E se esta escolha é arbitrária, variável e convencional, como não pode deixar de o ser, então pode afirmar-se que cada caso gera a sua própria teoria.
Esta, a fina e delgada margem de realismo onde é lícito praticar o jogo do “faz-de-conta” na aprendizagem académica.
De igual modo o seu produto só pode ser observado e avaliado caso a caso, de acordo com as regras do “jogo” previamente negociadas, e nunca por analogia ou semelhança com o produto da prática profissional… mas nem por isso o seu produto será menos autêntico, menos sério do que este.
Caso contrário, da prática continuada do “faz-de-conta”, do “como se… falacioso é o próprio sentido do real que sai distorcido, atrofiado; ao ponto de se apresentar ao espírito do aluno como o modelo acabado do exercício da profissão: o ofício de arquitecto reduzido às proporções de um fazedor de desenhos e que nisso se esgota. Ao mesmo tempo que se ilude e omite o sentido de responsabilidade inerente ao próprio projecto, e que em todas as instâncias do ensino deve ser exercitado. O acto simulado, o “faz de conta”, quando não racionalizado infunde um estado nocivo de irresponsabilidade que se não é contrariado, pode vir a reproduzir-se na vida profissional visto que o seu resultado nunca será submetido à prova de fogo que é a construção…
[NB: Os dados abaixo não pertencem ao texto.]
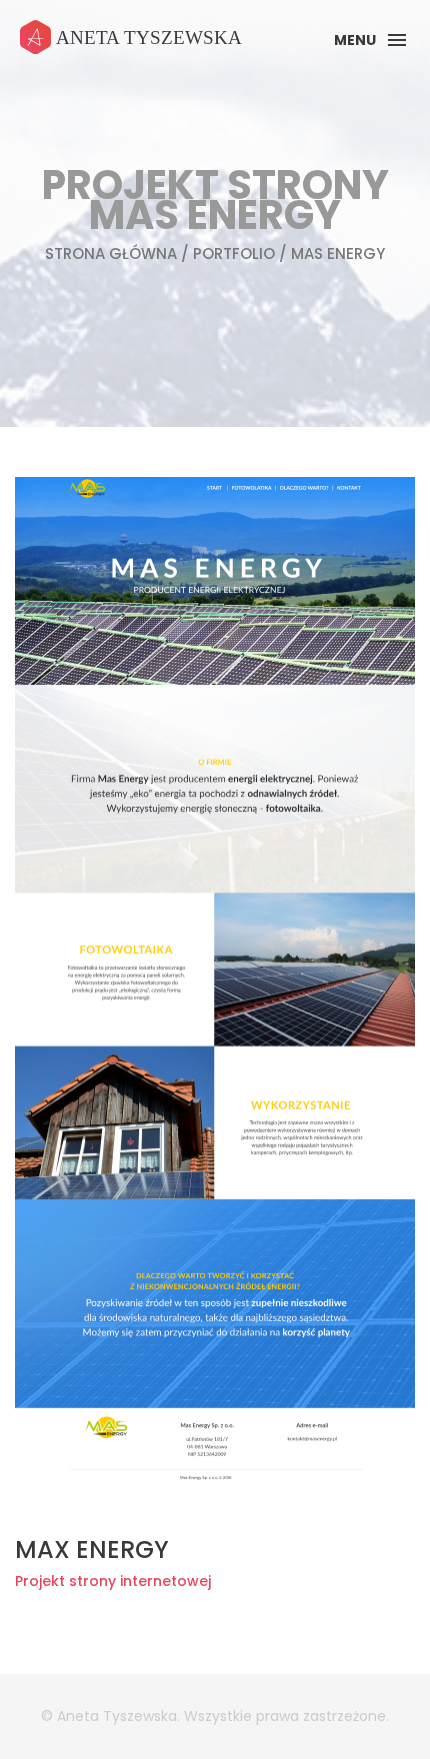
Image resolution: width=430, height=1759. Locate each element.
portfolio (234, 253)
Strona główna (111, 253)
Imagine-se o que será um aluno de Belas Artes passar o seu tempo escolar a fazer esbocetos de pintura ou maquetas de escultura; ou um jovem cientista a formular teorias sem nunca delas deduzir uma hipótese ou conceber experiências sem jamais as levar à prática. Também ao estudante de arquitectura apenas assistirá o “meio-caminho-andado” da actividade criativa.
Não fosse o contacto ocasional e fortuito do aluno com a vida real da profissão, e à saída do curso ele vê-la-ia em imagem invertida. Tarde ou nunca a imagem de si próprio, como arquitecto, se refará deste choque. A lendária insatisfação do jovem arquitecto saído das escolas deve-se menos à sua insatisfação pelo presente (como se julga ser próprio da juventude do que ao eterno desajustamento entre a ideia de profissão construída por via académica e o real. Deve dizer-se também que a habilidade, a destreza demonstrada pelo aluno nos actos simulados de projecto sendo um indicativo de progresso, não é por si só suficiente para o aluno ganhar consciência do sentido da responsabilidade cívica do acto profissional.
Por fim, mas não menos importante, proponho ainda uma quarta situação de aprendizagem: a INVESTIGAÇÃO. Esta formula hipóteses e tem recurso à verificação. A diferença do faz-de-conta que supõe, as mais das vezes, uma intervenção imaginária mesmo quando sobre um problema real, a investigação deva situar-se sempre no plano do real.
Sem prejuízo da abertura aos problemas reais e concretos da comunidade, o campo maior da investigação deverá situar-se nas áreas de charneira da Arquitetura com as ciências e técnicas, tendo em vista que é nessa franja ou teia de cruzamentos que ocorreu as grandes inovações que fazem andar a Arquitectura.